We plan to conneect server two ethernet cards (Redundancy-Team-up Eth interface ) to seperate switches and obviously both ports will be in same VLAN.
IF port numbering scheme gets changed due to one member is powdered down then this solution will not work.
Please share the experience.
Any link on cisco.com which tells about such situation ?
Thanks
Subodh
Solved! Go to Solution.
02-15-2010 04:34 PM
Nothing happens to numbering, obviously.
Once matched, switches retain their number (switch provision) until split and reset.
02-15-2010 05:40 PM
Hello Subodh,
In a stack environment nothing will happen if one of the switch member powered off. Of course if you have any device single homed to that specific switch it will loose connectivity. As for your server connectivity, make sure you team up the NICs (NIC teaming) and connect each NIC to a different switch and as long as you use Etherchannel you will have NIC redundancy and also switch redundancy. For your Etherchannel protocol use LACP as that is commonly supported by most servers.
HTH
Reza
02-15-2010 04:34 PM
Nothing happens to numbering, obviously.
Once matched, switches retain their number (switch provision) until split and reset.
02-15-2010 05:40 PM
Hello Subodh,
In a stack environment nothing will happen if one of the switch member powered off. Of course if you have any device single homed to that specific switch it will loose connectivity. As for your server connectivity, make sure you team up the NICs (NIC teaming) and connect each NIC to a different switch and as long as you use Etherchannel you will have NIC redundancy and also switch redundancy. For your Etherchannel protocol use LACP as that is commonly supported by most servers.
HTH
Reza
02-15-2010 05:55 PM
Thanks a lot for sharing your experience.
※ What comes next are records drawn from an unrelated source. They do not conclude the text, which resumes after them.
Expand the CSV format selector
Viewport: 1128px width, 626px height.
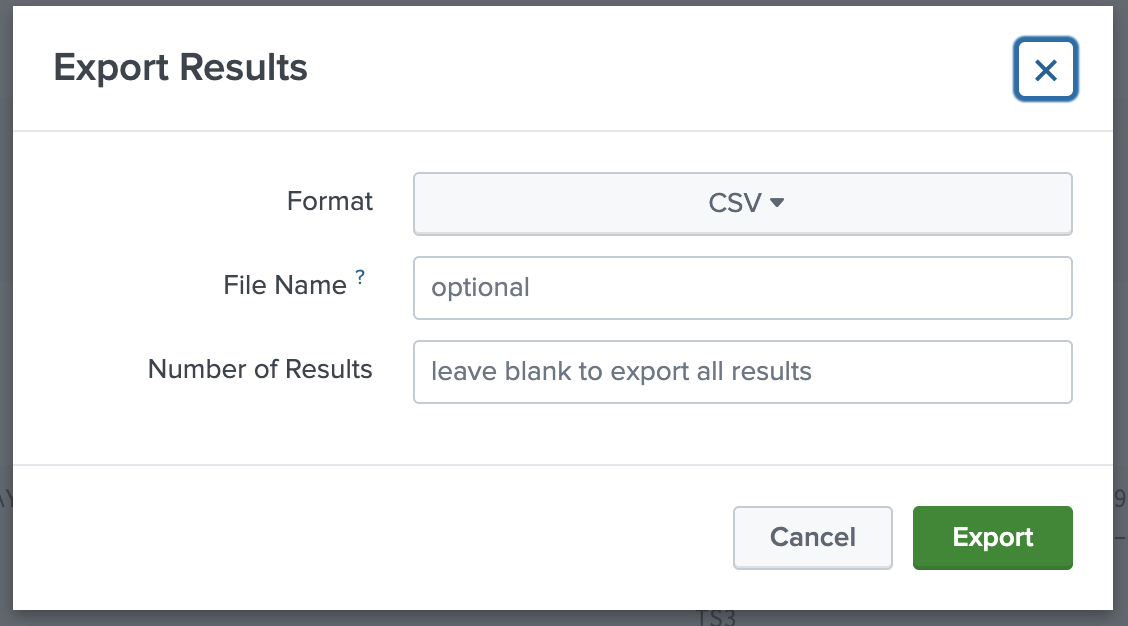point(742,203)
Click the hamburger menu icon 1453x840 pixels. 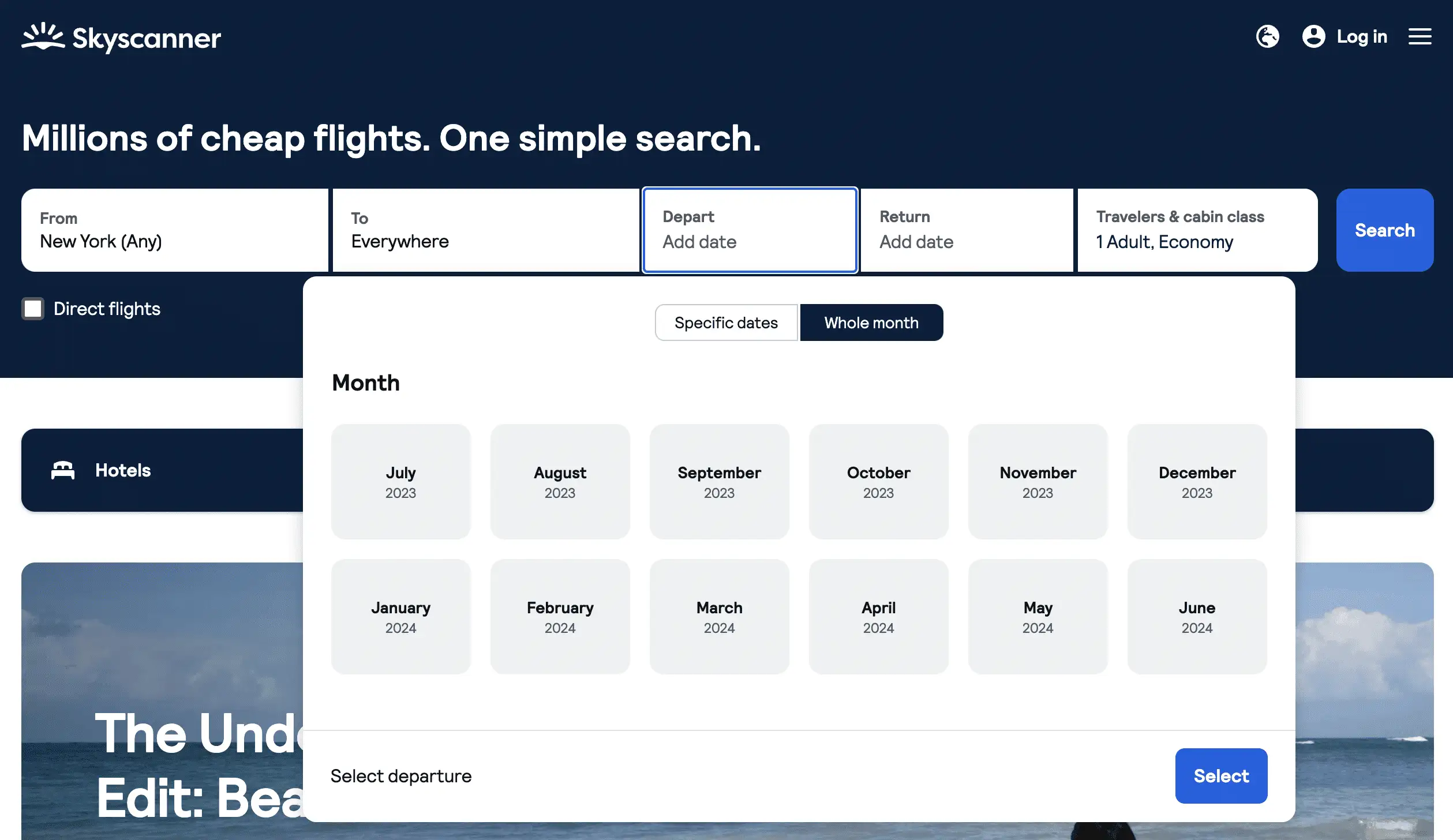[1420, 35]
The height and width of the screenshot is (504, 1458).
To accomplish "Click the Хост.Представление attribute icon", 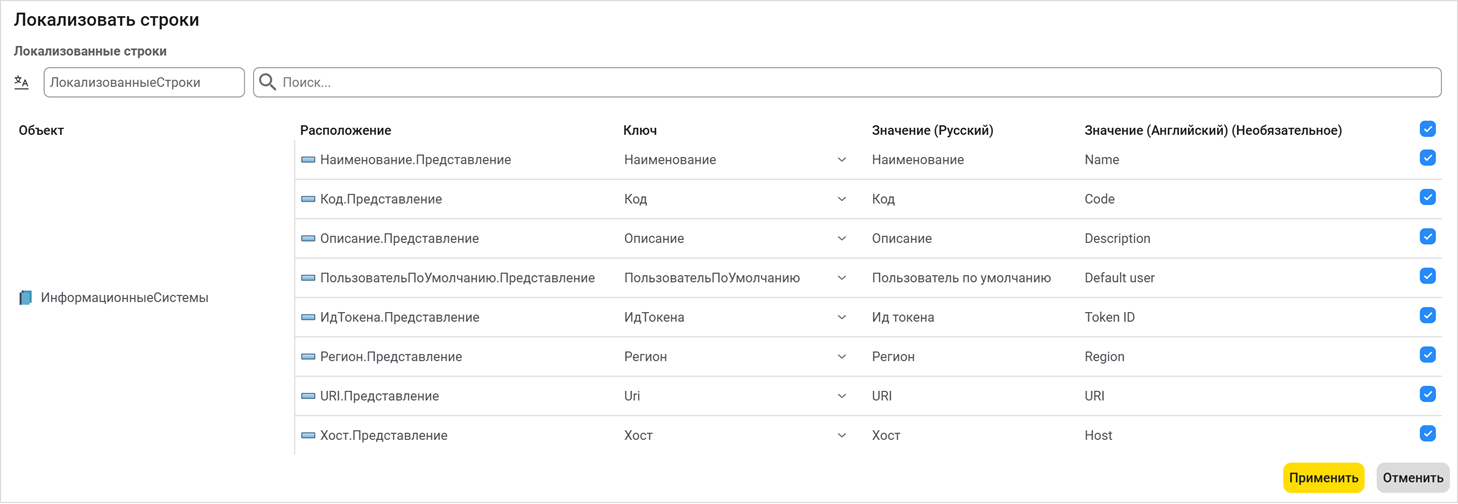I will pos(308,436).
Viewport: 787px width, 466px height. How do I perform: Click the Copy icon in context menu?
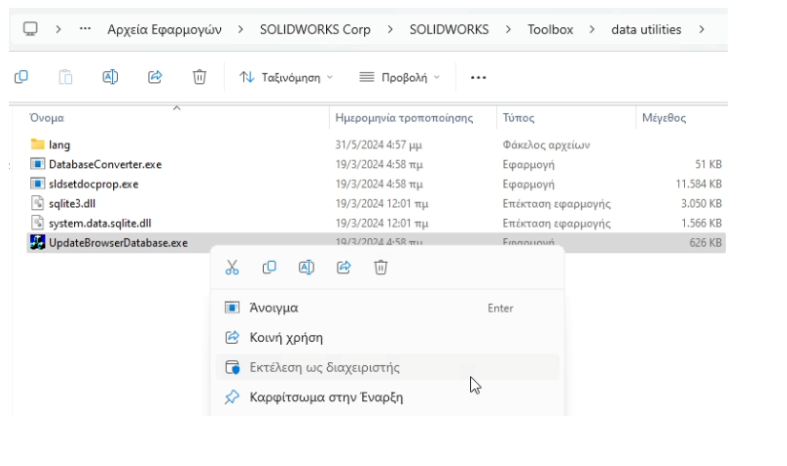pos(269,267)
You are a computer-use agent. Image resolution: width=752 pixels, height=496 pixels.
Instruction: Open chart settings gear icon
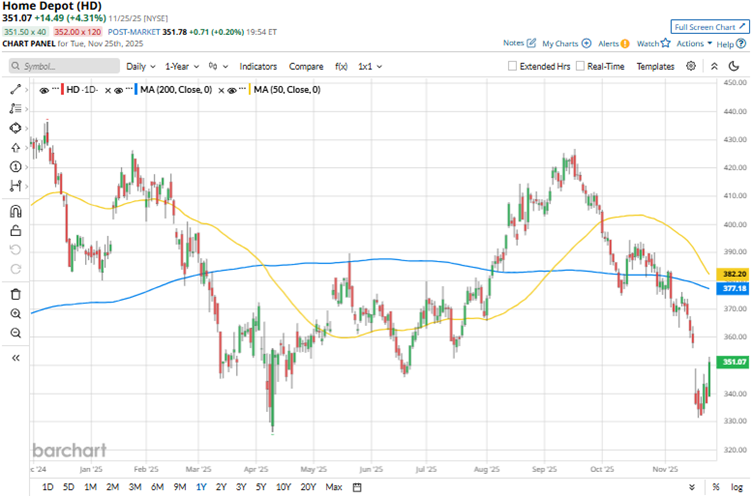(x=691, y=66)

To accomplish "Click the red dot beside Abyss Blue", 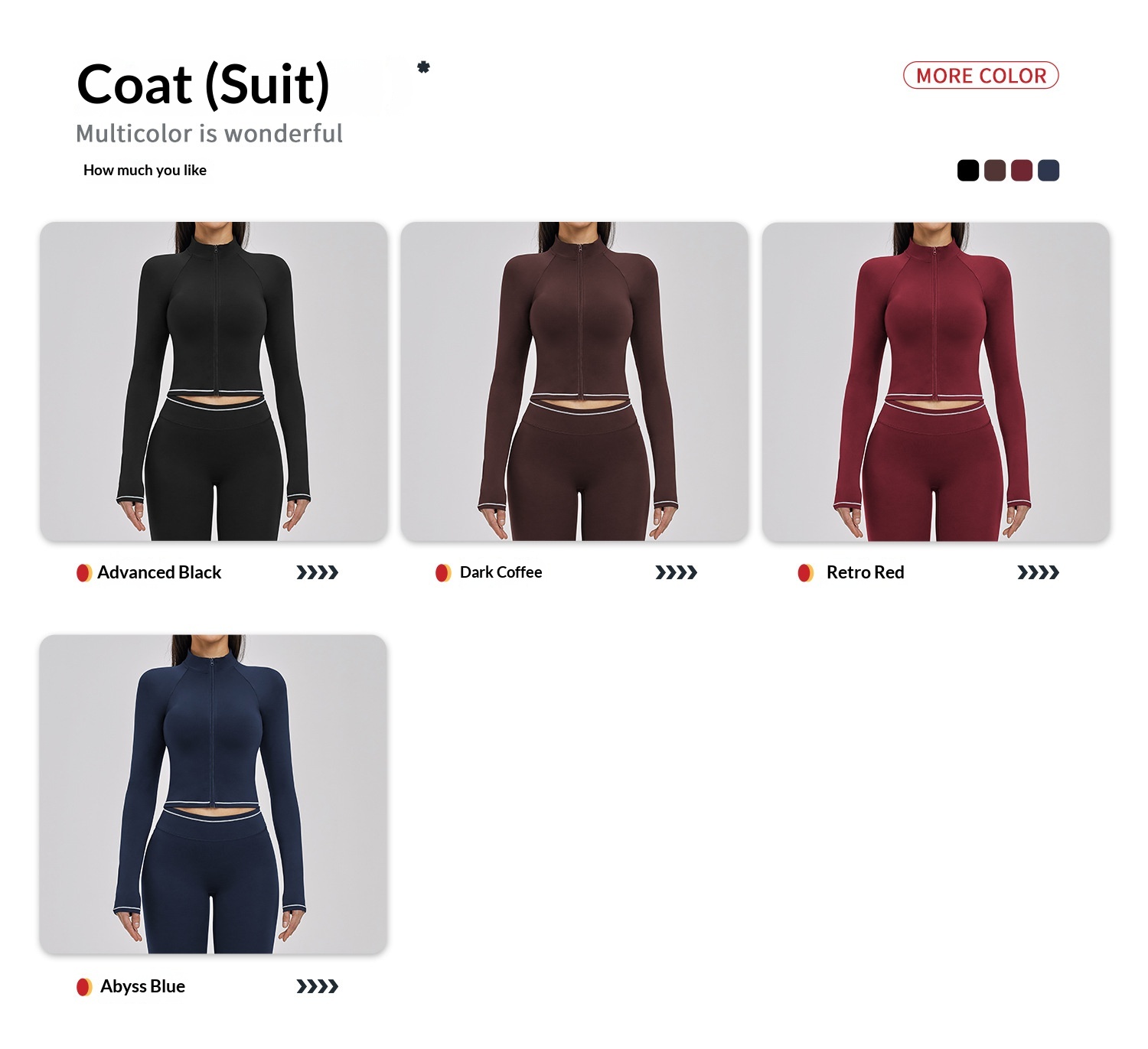I will click(84, 987).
I was wondering if we ether_channel as in our earlier installations we have HSRP with non-stackable switches.
Mostlikely NIC are in "failover mode" , probably I need to get in touch with AIX sysadmin and check.
Thanks again
Subodh
02-15-2010 06:22 PM
I actually tested Etherchannel with our servers running LACP. It works really well. When one NIC fails, the server used the other NIC without any downtime.